In “Applying a fuzzy, multi-criteria decision-making method to the performance evaluation scores of industrial design courses”, Juan Li addresses the limitations of conventional methods of performance evaluation of academic courses, by applying a fuzzy multi-criteria approach to decision-making. This method was intended to be a solution to respond to the complexity of the data in industrial design courses. The author conducted an experiment at a university with students and review experts using a fuzzy TOPSIS methodology (Technique for Order Preference by Similarity to the Ideal Solution) to evaluate the importance of seven evaluation criteria. The results indicated that the fuzzy, multi-criteria approach to decision-making can be employed to assess quantitative and qualitative data with a satisfactory level of objectivity and precision. Yang in the manuscript “Predicting students’ academic performance by using educational big data and learning analytics: Evaluation of classification methods and learning logs” focuses on the capacity of learning analytics to identify students who are at risk and suggest an opportune intervention based on the results of their behavior analysis. The author posits that when deploying machine learning to train risk-identifying models, the factors that influence the performance of those models is overlooked. The results of the study that examined seven datasets within three universities reveal that the number of significant features, the number of categories of significant features, and Spearman correlation coefficient values are the factors influencing the predictive performance of classification methods.

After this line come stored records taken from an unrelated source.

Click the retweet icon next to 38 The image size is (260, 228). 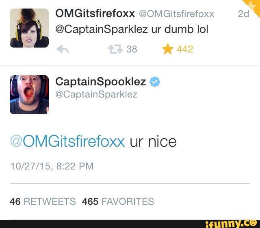pos(115,49)
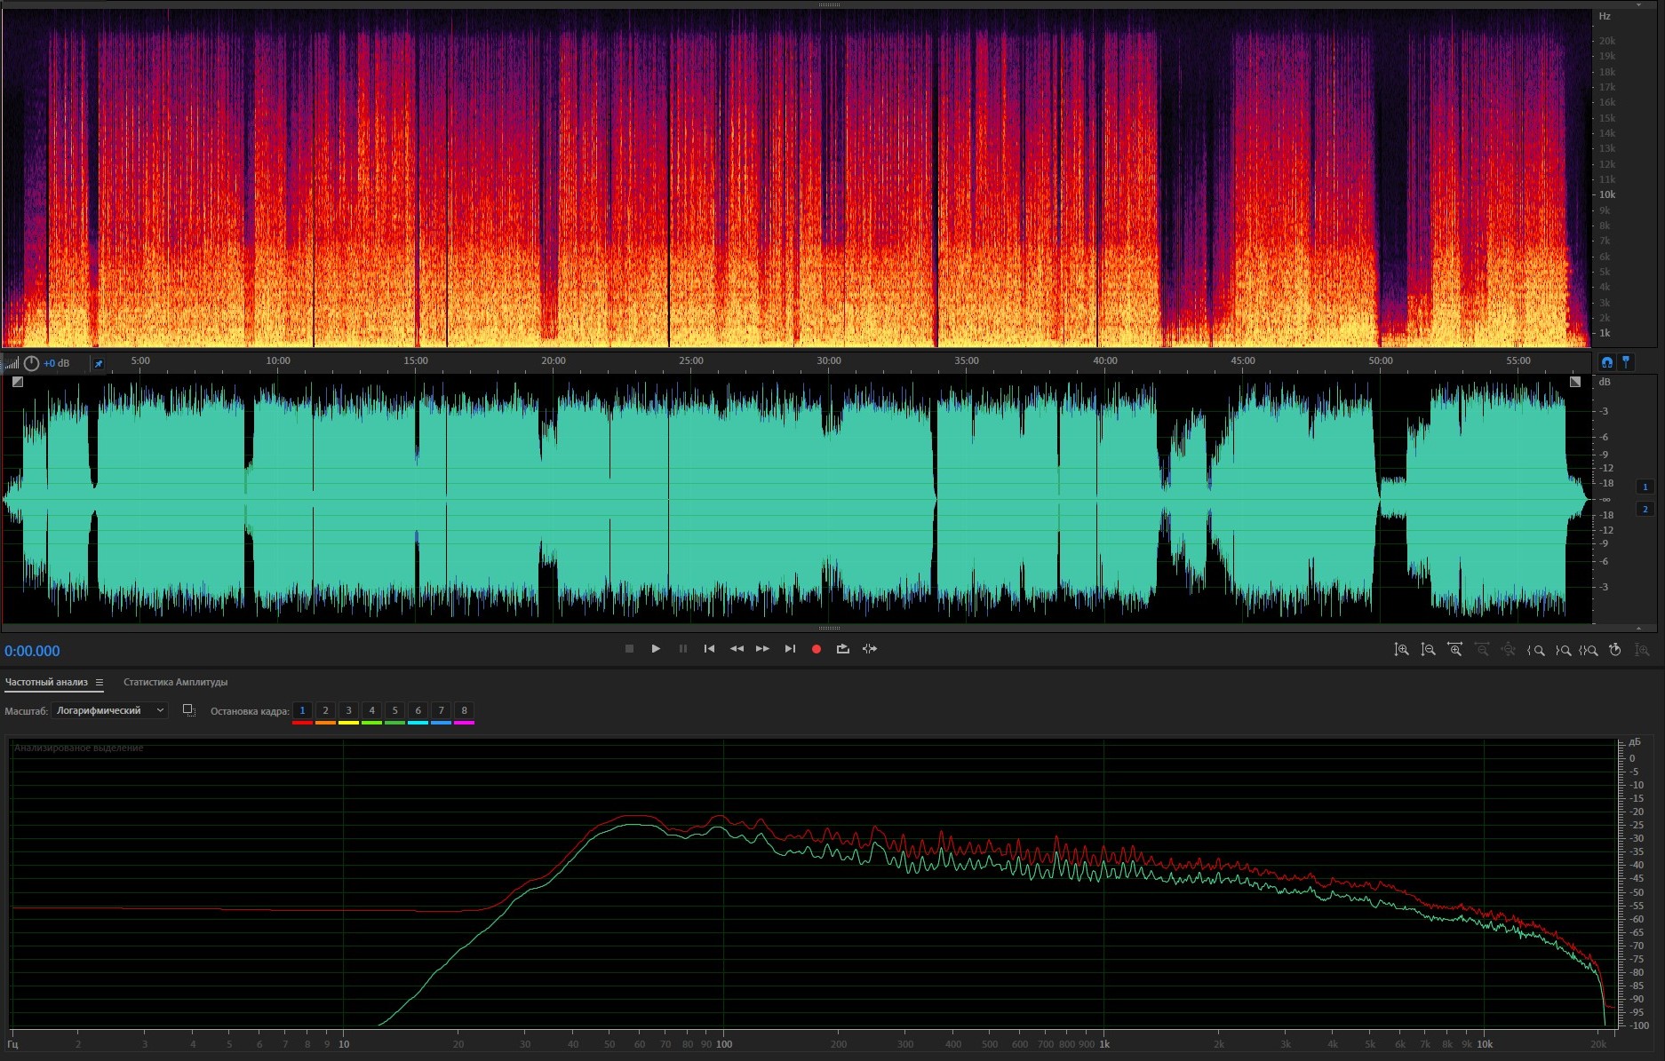The height and width of the screenshot is (1061, 1665).
Task: Toggle the Loop Playback button
Action: [843, 649]
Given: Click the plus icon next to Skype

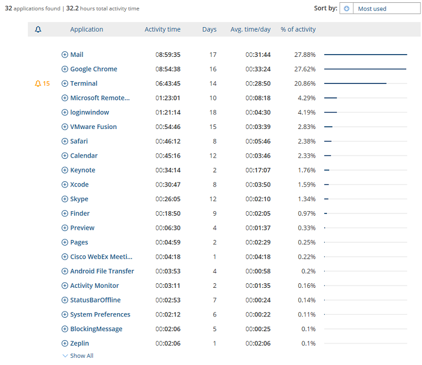Looking at the screenshot, I should pos(65,199).
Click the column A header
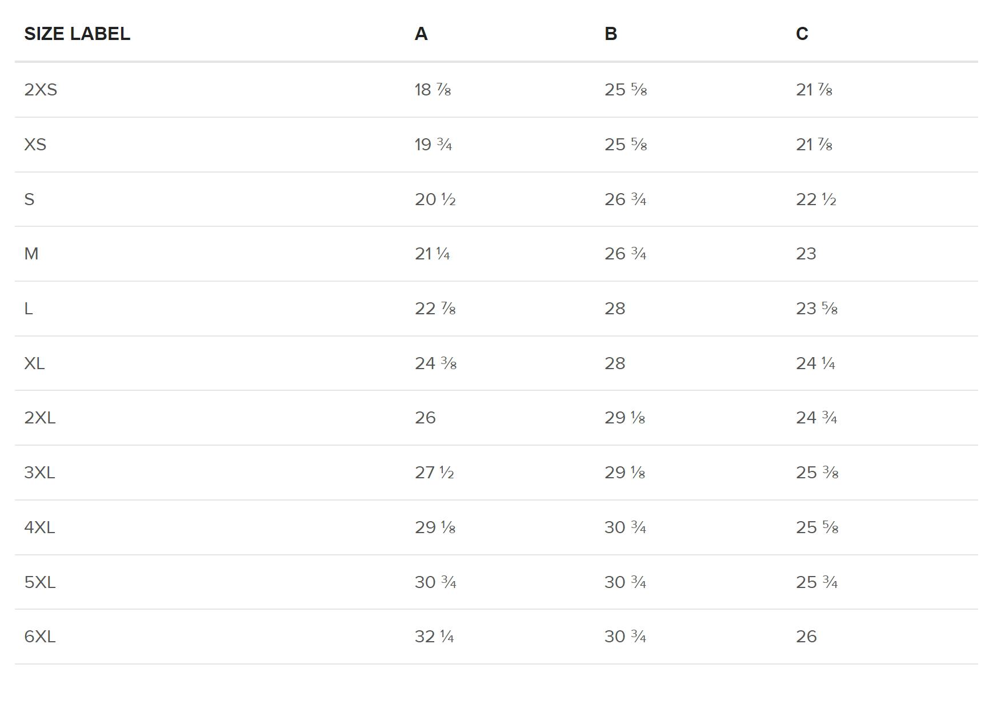This screenshot has width=993, height=708. (421, 34)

Zhang in this manuscript titled “An individualized intervention approach to improving university students’ learning performance and interactive behaviors in a blended learning environment” highlights the value of the data that derives from blended learning settings, which can be used to provide insight into the students’ performance. The author designed a quasi-experiment to assess the effect of an individualized intervention applied to an experimental group of university students. The results showed that, in comparison with the control group, the experimental group demonstrated higher levels of motivation, learning attitude, self-efficacy and active learning behaviors. In addition, the results indicated that the experimental group had a better performance in terms of learning outcomes. Also within blended learning environments, Lai, in the manuscript “Effects of the group leadership promotion approach on students’ higher order thinking awareness and online interactive behavioral patterns in a blended learning environment” conducts a study that measures the impact of a group leadership promotion approach that was applied to collaborative learning activities. The approach was assessed in a university by using an experimental group of students. When comparing the results from the control group, which learned with the traditional blended learning strategy, with the results from the experimental group, it becomes evident that the latter demonstrated an increase in their capacity for creativity, problem-solving, critical thinking and also higher performance.

Discussion

This special issue provides examples of EBD methodologies and tools to help researchers and educators to collect and analyze EBD. Most of it focuses on individual classrooms, but it has implications for institutions and more. We hope that broader issues will be addressed in the future. In order to offer readers a holistic overview of EBD, a summarization of the objectives, methodologies and potential research issues of EBD research are described as follows.

Objectives of EBD

  1. Identifying or predicting students’ learning status; recommending learning resources and activities; sharing and improving the learning experience.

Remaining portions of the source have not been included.